I’ve said this before and it needs to be repeated here: you have to be willing to look your client square in the eye, tell him what your price for your services is, and hope he flinches.  (If your client doesn’t flinch, then you have left money on the table.  If he too readily agrees to pay your price with no hesitation – no flinching – then he was probably willing to pay more.)  Now if your price is fair and fine with you, I’m not suggesting that you gouge your client.  It’s not about charging as much as you possibly can.  It’s about charging a fair price without getting into the mode of immediately offering a discount.

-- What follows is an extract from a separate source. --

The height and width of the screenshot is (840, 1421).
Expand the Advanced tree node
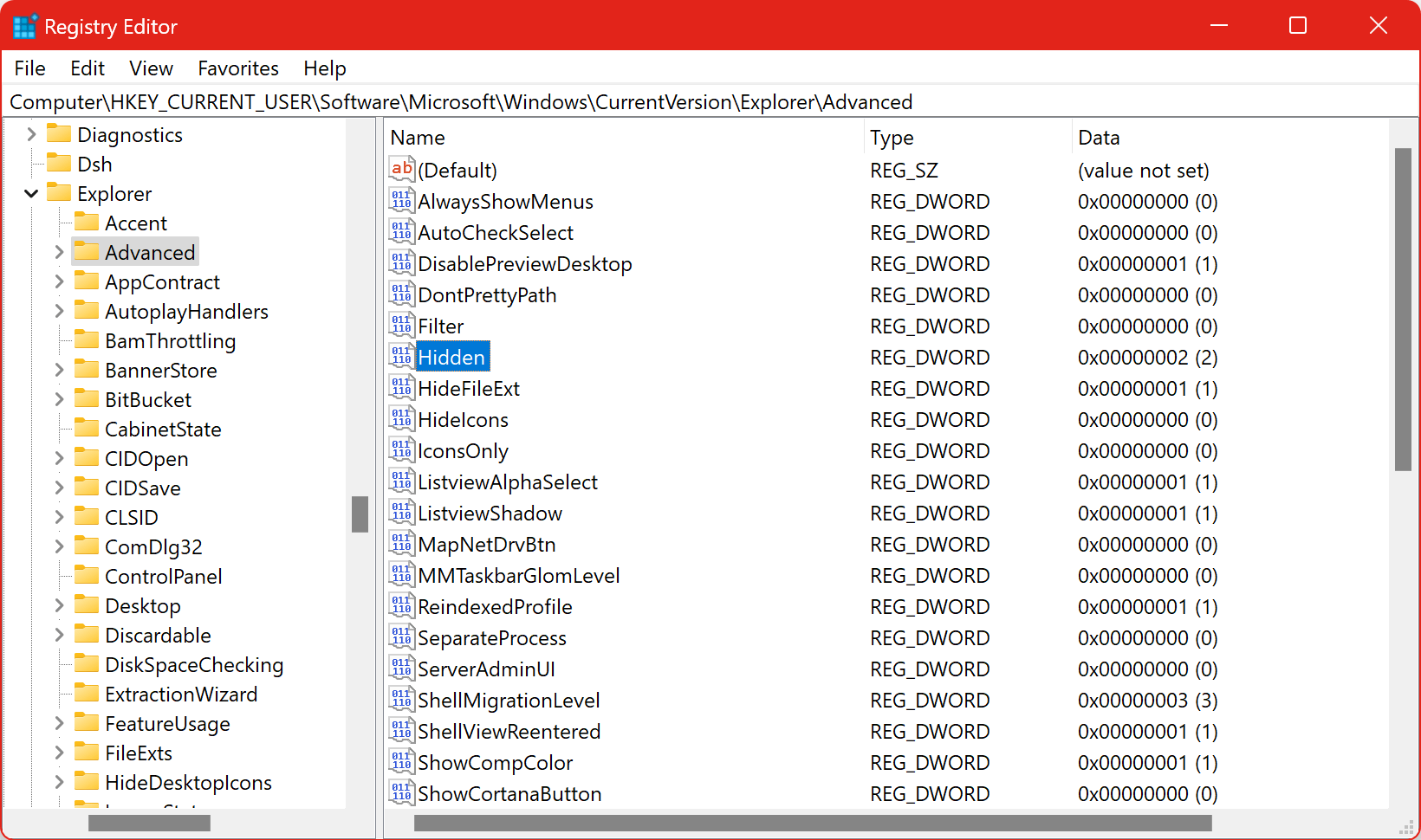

If your client is not willing to pay your fee for services, you have to be willing to turn around and walk out the door.  Your practice of not offering a discount must also be applied down the line, evenly and in all circumstances.  What happens when it is time to raise your rates?  When you do, you need to raise them for everyone, across the board, big client as well as little client.  And if you get a client who calls you up to whine, whine, whine about it, then that’s the kind of client you want to get rid of anyway. Someone may not like your unwillingness to lower your rate, but he will respect you for being firm and honest.  He may not like you, but that’s okay, because you’re not shopping for friends, you’re trying to generate business.

 

Businessman, Not Hero

One of the major problems I see time and time again among investigators is that they want to be liked, they want to be the good guy (or gal), they want to be the knight in shining armor.  They get into this business for the wrong reason.  Oh, not that there is anything wrong with being a nice person.  I’m not suggesting that you go out and steal candy from children, push old people down a flight of stairs, or throw a dog in front of a moving truck.  (If you want to throw a cat in front of a truck, however, that’s different.)  And you can and should and must be an ethical business person.  But you’ve got to first be a business person, and the purpose of being in business is to make money.  Otherwise it’s just a hobby.   It’s not a hobby when you are billing your time, and billing it accurately and completely.  Not giving a discount also means billing your client for all of your time.  When you are doing anything for that client, keep detailed records of exactly what and how long it took you, and bill him for that time.  New computer case management software enables you to easily create a time management tracking system for your work on any and every case.  Because I can assure you, if you do not capture the time spent on a project when you do it, you will never go back and capture it later.

Now, having advised you against ever giving a discount, I will say that there is one situation in which you could consider offering someone a discount, and that is when you have a cold, calculated reason to do so.  If you give a discount, it needs to be the exception, not the rule.  Generally that means as part of a specific marketing tactic with a particular client, and I need to know up front how long it will be before I get that lost money back in my pocket. Maybe you have not been able to get any more work from a potentially lucrative client for some time, so you send him a one-time, limited time only discount certificate on his next case, but only within the next three weeks.  He already knows you’re good because he has used you before, and you just want a strong message for thrusting yourself back in front of his eyes.  Short-term, definite marketing purpose!  Getting back to the McDonald’s marketing system:  they may choose to offer a discount on a particular food item for a particular period of time, but it is all designed as part of a master plan to get you in the door and to buy something else.  It is not their routine way of doing business, and it should not be yours.

I have gone the discount route in my career in the past, and I can tell you that it doesn’t pay.  So save yourself some time, money, and grief, and learn from my mistake.  No discounts.